Can you render every one of the rows below as a JSON list of strings, one string per line, with blank lines left out?

──────────

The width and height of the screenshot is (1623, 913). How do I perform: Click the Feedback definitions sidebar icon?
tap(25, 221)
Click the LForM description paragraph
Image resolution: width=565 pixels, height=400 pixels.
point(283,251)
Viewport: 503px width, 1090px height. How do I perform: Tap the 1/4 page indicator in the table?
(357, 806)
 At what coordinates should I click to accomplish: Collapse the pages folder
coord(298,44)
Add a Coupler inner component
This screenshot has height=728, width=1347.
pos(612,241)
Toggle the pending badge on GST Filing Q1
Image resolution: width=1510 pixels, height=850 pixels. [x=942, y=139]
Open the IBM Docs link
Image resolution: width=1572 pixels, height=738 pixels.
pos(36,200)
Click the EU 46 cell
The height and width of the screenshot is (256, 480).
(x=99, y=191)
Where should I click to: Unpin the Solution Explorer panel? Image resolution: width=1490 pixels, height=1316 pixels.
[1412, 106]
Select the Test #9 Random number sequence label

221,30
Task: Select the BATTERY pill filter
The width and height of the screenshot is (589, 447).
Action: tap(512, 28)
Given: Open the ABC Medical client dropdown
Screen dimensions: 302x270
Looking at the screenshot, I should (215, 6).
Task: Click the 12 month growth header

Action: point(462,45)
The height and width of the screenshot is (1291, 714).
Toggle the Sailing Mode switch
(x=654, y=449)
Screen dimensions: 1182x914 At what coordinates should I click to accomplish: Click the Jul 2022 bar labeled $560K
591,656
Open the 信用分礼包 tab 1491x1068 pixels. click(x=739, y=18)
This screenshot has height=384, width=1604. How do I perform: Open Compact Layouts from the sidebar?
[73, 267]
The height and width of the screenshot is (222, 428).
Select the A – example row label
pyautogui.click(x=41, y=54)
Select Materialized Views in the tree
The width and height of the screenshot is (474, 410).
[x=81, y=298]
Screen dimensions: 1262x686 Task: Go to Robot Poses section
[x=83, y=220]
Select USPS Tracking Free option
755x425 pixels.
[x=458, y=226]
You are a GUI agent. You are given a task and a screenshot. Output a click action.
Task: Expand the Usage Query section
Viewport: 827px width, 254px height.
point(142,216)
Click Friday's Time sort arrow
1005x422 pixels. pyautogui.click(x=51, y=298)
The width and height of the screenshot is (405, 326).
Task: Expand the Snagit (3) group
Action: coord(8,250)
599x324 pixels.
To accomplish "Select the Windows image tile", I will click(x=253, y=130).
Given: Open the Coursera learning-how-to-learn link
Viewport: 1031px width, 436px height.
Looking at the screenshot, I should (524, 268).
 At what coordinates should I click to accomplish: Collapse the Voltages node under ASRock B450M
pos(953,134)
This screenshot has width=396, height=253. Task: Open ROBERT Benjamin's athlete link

──────────

## Reply
[
  "The width and height of the screenshot is (1623, 913). How do I perform: Click the Feedback definitions sidebar icon?",
  "tap(25, 221)",
  "Click the LForM description paragraph",
  "Image resolution: width=565 pixels, height=400 pixels.",
  "point(283,251)",
  "Viewport: 503px width, 1090px height. How do I perform: Tap the 1/4 page indicator in the table?",
  "(357, 806)",
  " At what coordinates should I click to accomplish: Collapse the pages folder",
  "coord(298,44)",
  "Add a Coupler inner component",
  "This screenshot has height=728, width=1347.",
  "pos(612,241)",
  "Toggle the pending badge on GST Filing Q1",
  "Image resolution: width=1510 pixels, height=850 pixels. [x=942, y=139]",
  "Open the IBM Docs link",
  "Image resolution: width=1572 pixels, height=738 pixels.",
  "pos(36,200)",
  "Click the EU 46 cell",
  "The height and width of the screenshot is (256, 480).",
  "(x=99, y=191)",
  "Where should I click to: Unpin the Solution Explorer panel? Image resolution: width=1490 pixels, height=1316 pixels.",
  "[1412, 106]",
  "Select the Test #9 Random number sequence label",
  "221,30",
  "Task: Select the BATTERY pill filter",
  "The width and height of the screenshot is (589, 447).",
  "Action: tap(512, 28)",
  "Given: Open the ABC Medical client dropdown",
  "Screen dimensions: 302x270",
  "Looking at the screenshot, I should (215, 6).",
  "Task: Click the 12 month growth header",
  "Action: point(462,45)",
  "The height and width of the screenshot is (1291, 714).",
  "Toggle the Sailing Mode switch",
  "(x=654, y=449)",
  "Screen dimensions: 1182x914 At what coordinates should I click to accomplish: Click the Jul 2022 bar labeled $560K",
  "591,656",
  "Open the 信用分礼包 tab 1491x1068 pixels. click(x=739, y=18)",
  "This screenshot has height=384, width=1604. How do I perform: Open Compact Layouts from the sidebar?",
  "[73, 267]",
  "The height and width of the screenshot is (222, 428).",
  "Select the A – example row label",
  "pyautogui.click(x=41, y=54)",
  "Select Materialized Views in the tree",
  "The width and height of the screenshot is (474, 410).",
  "[x=81, y=298]",
  "Screen dimensions: 1262x686 Task: Go to Robot Poses section",
  "[x=83, y=220]",
  "Select USPS Tracking Free option",
  "755x425 pixels.",
  "[x=458, y=226]",
  "You are a GUI agent. You are given a task and a screenshot. Output a click action.",
  "Task: Expand the Usage Query section",
  "Viewport: 827px width, 254px height.",
  "point(142,216)",
  "Click Friday's Time sort arrow",
  "1005x422 pixels. pyautogui.click(x=51, y=298)",
  "The width and height of the screenshot is (405, 326).",
  "Task: Expand the Snagit (3) group",
  "Action: coord(8,250)",
  "599x324 pixels.",
  "To accomplish \"Select the Windows image tile\", I will click(x=253, y=130).",
  "Given: Open the Coursera learning-how-to-learn link",
  "Viewport: 1031px width, 436px height.",
  "Looking at the screenshot, I should (524, 268).",
  " At what coordinates should I click to accomplish: Collapse the Voltages node under ASRock B450M",
  "pos(953,134)",
  "This screenshot has width=396, height=253. Task: Open ROBERT Benjamin's athlete link"
]